For more on the connection between werewolves and wolves and their voracious habits (which is definitely huge in folklore and myth), see this lovely post I had way too much fun writing a while back. (And just to clarify, the Big Bad Wolf, he isn’t actually a werewolf, he is a wolf. It’s only every modern thing under the sun trying to be clever wherein he is actually any form of werewolf instead of just a talking wolf, like he is in the actual fairytale, where he eats Red Riding Hood and the story ends and I prefer that version. And even so, he is very much an outlier in his desire to eat a person – probably because bla bla literary examinations bla bla metaphor and whatever, more negativity on wolves, gosh I hate “big dumb evil wolf has absolutely no brain” fairytales).

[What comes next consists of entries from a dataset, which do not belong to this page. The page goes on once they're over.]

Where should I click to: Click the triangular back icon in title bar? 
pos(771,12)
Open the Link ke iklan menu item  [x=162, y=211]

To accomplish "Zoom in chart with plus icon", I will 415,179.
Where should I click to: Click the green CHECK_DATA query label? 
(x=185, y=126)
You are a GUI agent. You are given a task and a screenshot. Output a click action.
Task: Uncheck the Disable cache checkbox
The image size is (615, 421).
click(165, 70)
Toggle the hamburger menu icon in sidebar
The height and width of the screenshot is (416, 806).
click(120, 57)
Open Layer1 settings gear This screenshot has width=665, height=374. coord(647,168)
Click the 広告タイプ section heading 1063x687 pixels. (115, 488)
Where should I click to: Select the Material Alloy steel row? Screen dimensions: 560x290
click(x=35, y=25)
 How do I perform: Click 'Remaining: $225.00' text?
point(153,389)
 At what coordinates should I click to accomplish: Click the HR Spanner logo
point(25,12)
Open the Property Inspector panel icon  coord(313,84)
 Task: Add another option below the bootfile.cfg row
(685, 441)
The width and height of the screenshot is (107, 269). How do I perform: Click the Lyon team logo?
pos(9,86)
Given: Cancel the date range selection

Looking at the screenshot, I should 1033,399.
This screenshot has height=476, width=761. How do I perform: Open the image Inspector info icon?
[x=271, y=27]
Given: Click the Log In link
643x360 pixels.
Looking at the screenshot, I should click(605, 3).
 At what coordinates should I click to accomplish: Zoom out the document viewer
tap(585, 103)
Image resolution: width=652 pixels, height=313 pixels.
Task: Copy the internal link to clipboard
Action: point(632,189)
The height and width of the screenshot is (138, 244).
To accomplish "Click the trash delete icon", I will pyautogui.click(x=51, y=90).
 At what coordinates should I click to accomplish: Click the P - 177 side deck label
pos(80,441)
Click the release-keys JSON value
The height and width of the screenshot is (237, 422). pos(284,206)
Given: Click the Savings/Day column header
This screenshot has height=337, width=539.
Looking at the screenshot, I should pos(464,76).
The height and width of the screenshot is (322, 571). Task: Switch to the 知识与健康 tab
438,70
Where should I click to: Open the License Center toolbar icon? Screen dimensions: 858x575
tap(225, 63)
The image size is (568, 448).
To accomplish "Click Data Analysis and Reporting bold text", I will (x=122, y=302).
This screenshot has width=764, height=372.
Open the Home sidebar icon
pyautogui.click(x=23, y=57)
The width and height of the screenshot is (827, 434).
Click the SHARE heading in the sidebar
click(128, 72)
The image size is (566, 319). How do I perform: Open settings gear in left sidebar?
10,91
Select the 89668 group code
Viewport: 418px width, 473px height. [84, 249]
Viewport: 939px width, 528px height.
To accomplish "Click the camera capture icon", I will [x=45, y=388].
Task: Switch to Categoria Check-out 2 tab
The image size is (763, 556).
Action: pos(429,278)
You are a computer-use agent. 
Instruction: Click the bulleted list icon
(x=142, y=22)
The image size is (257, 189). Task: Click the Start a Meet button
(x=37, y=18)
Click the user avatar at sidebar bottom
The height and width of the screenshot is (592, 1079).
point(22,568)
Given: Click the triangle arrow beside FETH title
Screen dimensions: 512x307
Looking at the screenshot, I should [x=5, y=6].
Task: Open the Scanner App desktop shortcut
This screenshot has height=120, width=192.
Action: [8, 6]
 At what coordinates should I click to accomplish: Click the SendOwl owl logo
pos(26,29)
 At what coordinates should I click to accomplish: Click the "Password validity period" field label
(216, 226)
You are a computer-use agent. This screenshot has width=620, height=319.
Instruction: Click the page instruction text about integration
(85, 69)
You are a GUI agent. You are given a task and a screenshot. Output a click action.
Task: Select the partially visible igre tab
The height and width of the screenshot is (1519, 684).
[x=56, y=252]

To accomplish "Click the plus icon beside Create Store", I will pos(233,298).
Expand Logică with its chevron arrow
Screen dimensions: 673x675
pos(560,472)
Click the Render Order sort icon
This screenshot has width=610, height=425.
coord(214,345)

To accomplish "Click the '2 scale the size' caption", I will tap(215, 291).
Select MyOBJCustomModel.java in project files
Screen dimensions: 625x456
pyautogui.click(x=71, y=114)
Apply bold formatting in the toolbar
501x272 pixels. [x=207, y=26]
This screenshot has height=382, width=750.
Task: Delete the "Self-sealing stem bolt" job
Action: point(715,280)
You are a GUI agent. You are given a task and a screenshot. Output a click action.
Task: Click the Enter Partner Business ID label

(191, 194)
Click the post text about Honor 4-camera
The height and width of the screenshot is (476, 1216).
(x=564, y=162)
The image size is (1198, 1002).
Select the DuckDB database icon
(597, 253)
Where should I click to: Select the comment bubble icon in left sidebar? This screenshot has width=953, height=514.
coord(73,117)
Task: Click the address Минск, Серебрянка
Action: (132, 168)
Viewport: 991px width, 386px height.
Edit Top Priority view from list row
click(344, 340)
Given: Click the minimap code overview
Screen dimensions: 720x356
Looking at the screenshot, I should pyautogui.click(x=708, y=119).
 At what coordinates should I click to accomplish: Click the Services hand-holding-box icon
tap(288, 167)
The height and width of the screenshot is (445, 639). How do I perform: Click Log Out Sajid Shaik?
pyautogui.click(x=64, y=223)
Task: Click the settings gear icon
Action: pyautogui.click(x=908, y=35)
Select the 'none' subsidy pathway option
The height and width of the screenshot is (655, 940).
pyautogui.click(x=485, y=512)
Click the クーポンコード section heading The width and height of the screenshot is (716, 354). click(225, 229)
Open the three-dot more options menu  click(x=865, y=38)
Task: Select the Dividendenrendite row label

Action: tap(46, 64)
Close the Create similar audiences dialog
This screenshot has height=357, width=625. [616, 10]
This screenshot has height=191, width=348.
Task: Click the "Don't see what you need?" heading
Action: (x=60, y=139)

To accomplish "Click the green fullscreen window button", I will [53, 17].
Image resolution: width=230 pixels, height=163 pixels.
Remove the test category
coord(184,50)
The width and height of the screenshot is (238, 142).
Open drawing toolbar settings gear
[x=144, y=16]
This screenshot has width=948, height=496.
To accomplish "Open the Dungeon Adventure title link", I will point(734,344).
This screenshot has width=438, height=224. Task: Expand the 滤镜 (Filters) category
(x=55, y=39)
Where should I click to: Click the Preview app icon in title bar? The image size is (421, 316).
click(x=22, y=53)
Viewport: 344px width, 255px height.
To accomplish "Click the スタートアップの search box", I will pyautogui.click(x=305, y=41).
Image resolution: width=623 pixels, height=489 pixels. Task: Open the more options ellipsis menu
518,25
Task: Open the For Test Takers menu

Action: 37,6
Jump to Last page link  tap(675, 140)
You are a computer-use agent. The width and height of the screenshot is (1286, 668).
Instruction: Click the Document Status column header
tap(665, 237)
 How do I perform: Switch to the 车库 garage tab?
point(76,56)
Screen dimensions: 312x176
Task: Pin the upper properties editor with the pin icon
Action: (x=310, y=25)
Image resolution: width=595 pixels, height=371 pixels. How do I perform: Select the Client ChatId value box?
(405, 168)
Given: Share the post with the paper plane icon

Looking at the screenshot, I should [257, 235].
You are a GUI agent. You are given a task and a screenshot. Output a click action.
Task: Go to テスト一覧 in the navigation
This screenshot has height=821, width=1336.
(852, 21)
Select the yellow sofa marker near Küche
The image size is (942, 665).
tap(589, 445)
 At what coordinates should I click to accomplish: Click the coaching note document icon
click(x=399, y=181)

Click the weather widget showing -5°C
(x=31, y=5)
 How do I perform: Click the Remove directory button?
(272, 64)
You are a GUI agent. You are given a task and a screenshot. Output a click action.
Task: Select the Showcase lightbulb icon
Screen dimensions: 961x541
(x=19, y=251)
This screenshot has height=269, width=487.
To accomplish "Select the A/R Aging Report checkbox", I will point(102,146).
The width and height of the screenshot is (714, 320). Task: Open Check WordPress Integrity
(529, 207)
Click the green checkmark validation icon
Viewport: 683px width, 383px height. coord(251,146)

But did werewolves in folklore generally eat people?
The answer is… No. Were they directly associated with eating people and was that a huge part of being a werewolf? No.
Was that a thing that largely came about in the Renaissance/Early Modern period and was definitely absolutely (like the whole “evil” and “disease” things and the association with madness, which I recently detailed in this post right here) picked up and popularized by Hollywood to give them even more of a negative image? Hard yes.
Was that originally to make them scarier, also? Probably, and to make them more evil and Satanic, as both secular and (some) religious organizations wanted them to be during the Early Modern period, when they were turning people against all the old folklore beliefs. And it worked for a while, up until werewolves quickly started being turned into a joke by modern (around the 1980s) entertainment, primarily Hollywood. But that, again, is a topic for another time.
But now you know: in folklore, no, werewolves don’t really eat people.